Patrick Vallance, a former manager of the GSK medication manufacturer, said the country had to increase medication spending and reverse a decade of drop in investments.
“We are determined to solve this problem,” Lord Vallance told the Communes Committee. “It’s not something [where] We are seated by saying that we look at the decline in industry. This is what has happened in the past 10 years. We must not do this. We have to act. It’s now a pivotal moment … to try to do things well. »»
The deputies called an emergency session in response to last week’s decision by the American drug manufacturer Merck, known as MSD in Europe, to remove his plans for a London research center of 1 billion pounds Sterling and dismiss 125 scientists in part based in the Francis Crick Institute of the Capital. MSD blamed “the challenges of the United Kingdom not to make significant progress towards the lack of investment in the life sciences industry”.
Astrazeneca announced on Friday that he put a new 200 million pounds Sterling laboratory in Cambridge. He abandoned an investment of 450 million pounds Sterling in his vaccination site Speke in January after months of negotiations, citing a reduction in government support.
Vallance, which has become a familiar name as chief scientific advisor during the Covid pandemic, told deputies on Tuesday that NHS medication expenses had been down in proportion to total health care expenses since 2015, but said that the figure would increase compared to the current 9%.

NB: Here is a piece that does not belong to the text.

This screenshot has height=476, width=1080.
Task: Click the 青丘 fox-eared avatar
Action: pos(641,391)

“The reason we have to reverse this direction is not only the price,” he said. “This is to say that we must make sure that we obtain rapid absorption of the best new drugs and that we have fair access across the United Kingdom.”
He said that the British medication regulator, the regulatory agency for medicines and health products and the National Institute for Health and Care Excellence, which decides which drugs will be available on the NHS, should be linked.

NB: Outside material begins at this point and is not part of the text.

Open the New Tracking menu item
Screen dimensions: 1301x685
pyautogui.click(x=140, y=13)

Dr. Zubir Ahmed, the new under-secretary of health and an Scottish surgeon, said that the United Kingdom was to change its price models in recognition of new advanced treatments, which are more expensive.
“We have to examine the drugs in a different light … and calculate the economic and clinical advantages on this basis,” he said.
Vallance said that the government had not officially restarted talks with the pharmaceutical industry compared to its medication pricing mechanism, which collapsed last month without agreement and was cited as one of the factors of drug manufacturers canceling projects, but the ministers held “many discussions on the commercial environment in the United Kingdom” with companies.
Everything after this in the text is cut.